Das machen wir aktuell sehr gerne, weil es schnell geht und super schmeckt.
Das Hackfleisch in eine Schüssel, salzen, pfeffern und einen guten Schuss der Worcestershiresauce hinzufügen, die gibt dem ganzen so einen leicht rauchigen und typischen Hamburger-Geschmack. Jetzt das Hack in vier gleichgroße Portionen aufteilen und diese jeweils zu Fleisch-Patties formen. Nun die Tomate quer in Scheiben schneiden, so dass man die Struktur genau sehen kann, ein paar Blätter Salat waschen und die Gurken-Scheiben mit einem Küchenrollentuch etwas trocknen. Am besten auch jetzt schon die Hamburgerbrötchen aufschneiden.
Die Patties kann man entweder auf den Grill werfen oder in der Pfanne grillen/braten. Sobald diese von allen Seiten schön durch sind kann man die Brötchenhälften auf den Innenseiten leicht anbraten, so erhalten diese einen tollen Geschmack.

Jetzt ist Fantasie angesagt. Mein Favorit: Brötchen + Mayo und Ketchup + Salatblatt + Hamburger + Tomate + Brötchendeckel. This is awesome!

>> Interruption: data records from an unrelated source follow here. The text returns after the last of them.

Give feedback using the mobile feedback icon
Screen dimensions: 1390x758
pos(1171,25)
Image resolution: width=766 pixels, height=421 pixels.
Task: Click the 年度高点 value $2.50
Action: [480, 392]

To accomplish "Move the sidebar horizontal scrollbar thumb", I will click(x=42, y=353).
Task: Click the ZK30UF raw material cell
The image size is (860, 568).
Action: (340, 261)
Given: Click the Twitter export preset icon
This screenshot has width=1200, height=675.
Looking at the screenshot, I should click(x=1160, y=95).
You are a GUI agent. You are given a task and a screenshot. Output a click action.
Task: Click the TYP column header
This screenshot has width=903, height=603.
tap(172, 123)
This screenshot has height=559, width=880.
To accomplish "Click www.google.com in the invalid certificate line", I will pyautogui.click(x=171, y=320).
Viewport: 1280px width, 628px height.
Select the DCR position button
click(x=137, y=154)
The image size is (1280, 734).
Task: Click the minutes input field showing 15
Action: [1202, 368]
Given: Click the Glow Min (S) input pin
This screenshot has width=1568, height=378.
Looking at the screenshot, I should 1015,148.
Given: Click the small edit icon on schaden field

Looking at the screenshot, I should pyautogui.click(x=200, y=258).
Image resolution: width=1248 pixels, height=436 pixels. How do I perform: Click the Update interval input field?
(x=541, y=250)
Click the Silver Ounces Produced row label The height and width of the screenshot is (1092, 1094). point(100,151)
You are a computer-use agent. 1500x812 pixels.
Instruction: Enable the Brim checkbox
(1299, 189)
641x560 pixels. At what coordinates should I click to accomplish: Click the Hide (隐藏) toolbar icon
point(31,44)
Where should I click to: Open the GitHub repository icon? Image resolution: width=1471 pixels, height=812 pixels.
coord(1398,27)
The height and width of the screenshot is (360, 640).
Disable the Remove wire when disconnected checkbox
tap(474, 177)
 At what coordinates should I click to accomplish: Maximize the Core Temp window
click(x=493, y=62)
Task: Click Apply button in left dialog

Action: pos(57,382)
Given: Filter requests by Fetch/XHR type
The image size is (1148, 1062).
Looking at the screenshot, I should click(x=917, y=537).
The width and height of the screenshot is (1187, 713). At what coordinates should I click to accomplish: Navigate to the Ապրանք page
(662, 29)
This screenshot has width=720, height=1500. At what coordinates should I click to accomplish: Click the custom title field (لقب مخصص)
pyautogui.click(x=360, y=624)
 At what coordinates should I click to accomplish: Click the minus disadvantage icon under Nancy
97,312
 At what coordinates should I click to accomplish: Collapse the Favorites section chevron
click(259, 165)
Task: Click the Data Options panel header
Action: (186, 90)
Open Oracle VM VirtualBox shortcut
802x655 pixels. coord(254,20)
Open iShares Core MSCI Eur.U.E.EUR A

Fleischpflanzerl mit Bratkartoffeln

  • 500g Hackfleisch, gemischt
  • Kartoffeln nach Bedarf, festkochend
  • 2 alte Semmeln oder Knödelbrot
  • 1 große Zwiebel
  • 1/2 Tasse warme Milch
  • 1 Ei
  • Petersilie, gehackt (z.B. aus dem Tiefkühlfach)
  • Sonnenblumenöl o.ä.
  • Salz und Pfeffer

Wer Lust auf was deftiges hat oder einfach ein paar Fleischpflanzerl für den Biergarten vorbereiten will, der hat hier das perfekte Rezept.
Zu allererst beginnen wir mit den Kartoffen. Diese schälen und zum Kochen in den Topf geben. Das Hackfleisch mit den aufgeschnittenen Semmeln in eine Schüssel geben. Ein Ei und die etwas Petersilie hinzugeben und mit der warmen Milch übergießen. Nun kräftig mit den Händen mischen und etwas ruhen lassen.

Währenddessen die Zwiebeln fein würfeln und glasig-braun anbraten. Nun die Zwiebeln zur Hack-Mischung hinzugeben. Das Fleisch jetzt noch salzen und pfeffern und wer sich traut kann auch das rohe Fleisch mal probieren (nur eine Fingerkuppe, um zu wissen ob es richtig gewürzt ist). Das Fleisch nun in runde Patties formen und leicht flach drücken. Man sollte sie nicht zu groß machen, sonst fallen sie schnell auseinander.

Nun die gekochten Kartoffeln in Scheiben schneiden und am besten in zwei Pfannen parallel die Kartoffeln und die Fleischpflanzerl braten. Ansonsten lieber mit den Kartoffeln beginnen, sollte nur eine Pfanne zur Verfügung stehen. Die Kartoffeln müssen in aureichend Öl gebraten werden um eine schöne leichte Bräune zu erhalten. Das Fleisch schön von allen Seiten durchbraten und fertig ist das Gericht.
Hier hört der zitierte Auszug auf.